Ultrasound screening of thyroid cancer is not recommended in
asymptomatic individuals with no specific risks for the disease [8],
however, some controversy exists about the benefits and risks of the
screening in high risk populations such as radiation exposure [9,
10] and autoimmune thyroid diseases [11]. Obesity may be also
considered a risk factor for thyroid cancer [12], and although the
screening of thyroid cancer in obese individuals is not considered
justified [13], data about the feasibility of early detection of
thyroid cancer by systematic ultrasound assessment and its effects on
the prognosis of thyroid cancer in patients with obesity are lacking
[13].
In order to justify a specific cancer screening approach, it must be
demonstrated that it is beneficial, that it lacks of significant harm
and that it is cost-effective [14]. Recently, Cham et al [15],
evaluated the cost-effectiveness of US screening of thyroid cancer in
obese individuals.
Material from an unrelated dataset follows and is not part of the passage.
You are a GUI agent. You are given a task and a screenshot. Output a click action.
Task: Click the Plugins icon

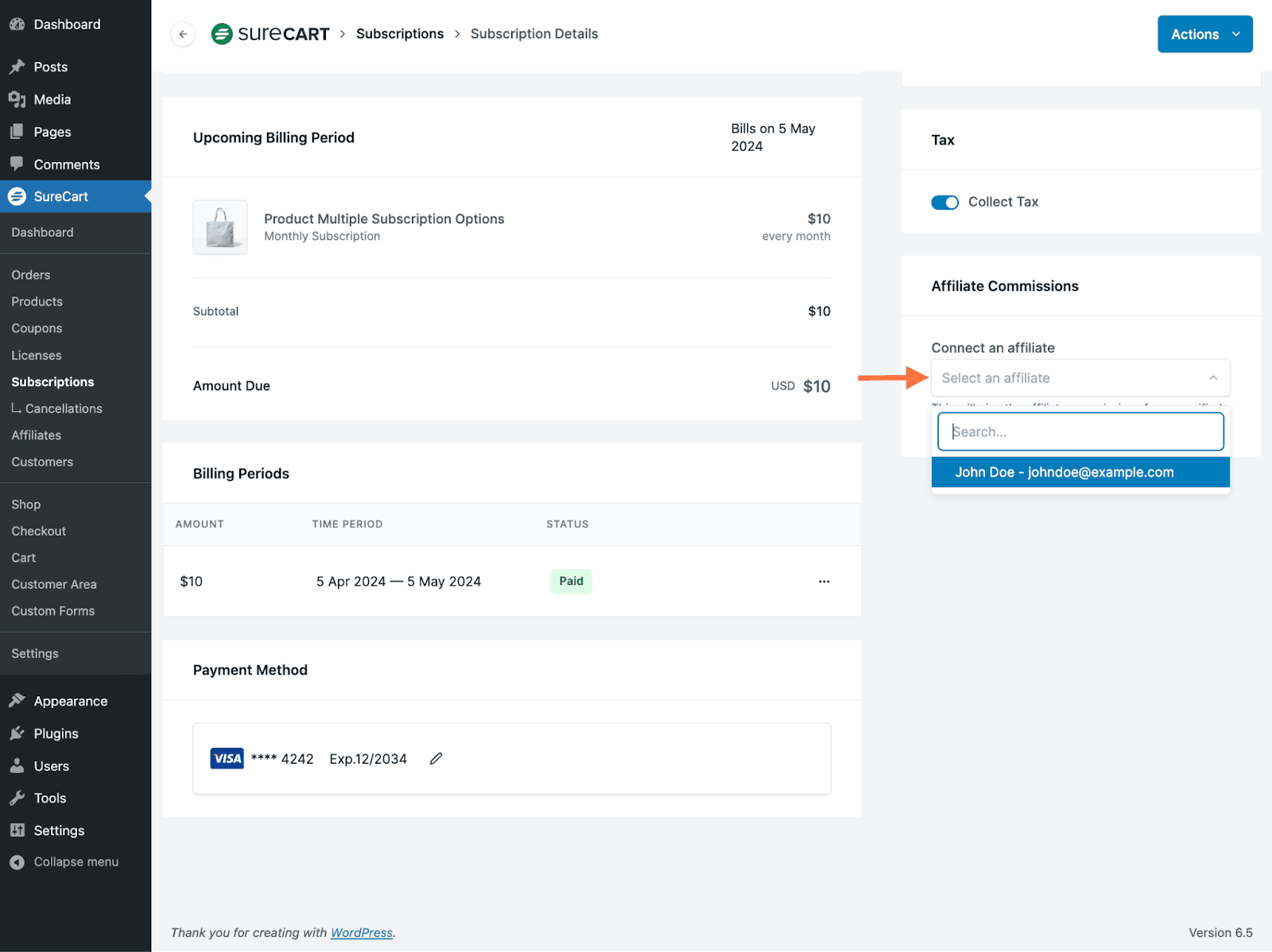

In their study, using data from published reports and
US costs, the authors concluded that US screening of thyroid cancer in
selected obese patients with risk factors (family history of thyroid
cancer, radiation exposure, Hashimoto’s thyroiditis, and/or elevated
thyrotropin (TSH)) was cost-effective. However, the study was based on
published reports and has not been experimentally validated in actual
obese patients.
The objective of the current study is to evaluate if a strategy of US
screening of thyroid nodules in obese patients with risk factors, can be
validated in a real clinical setting.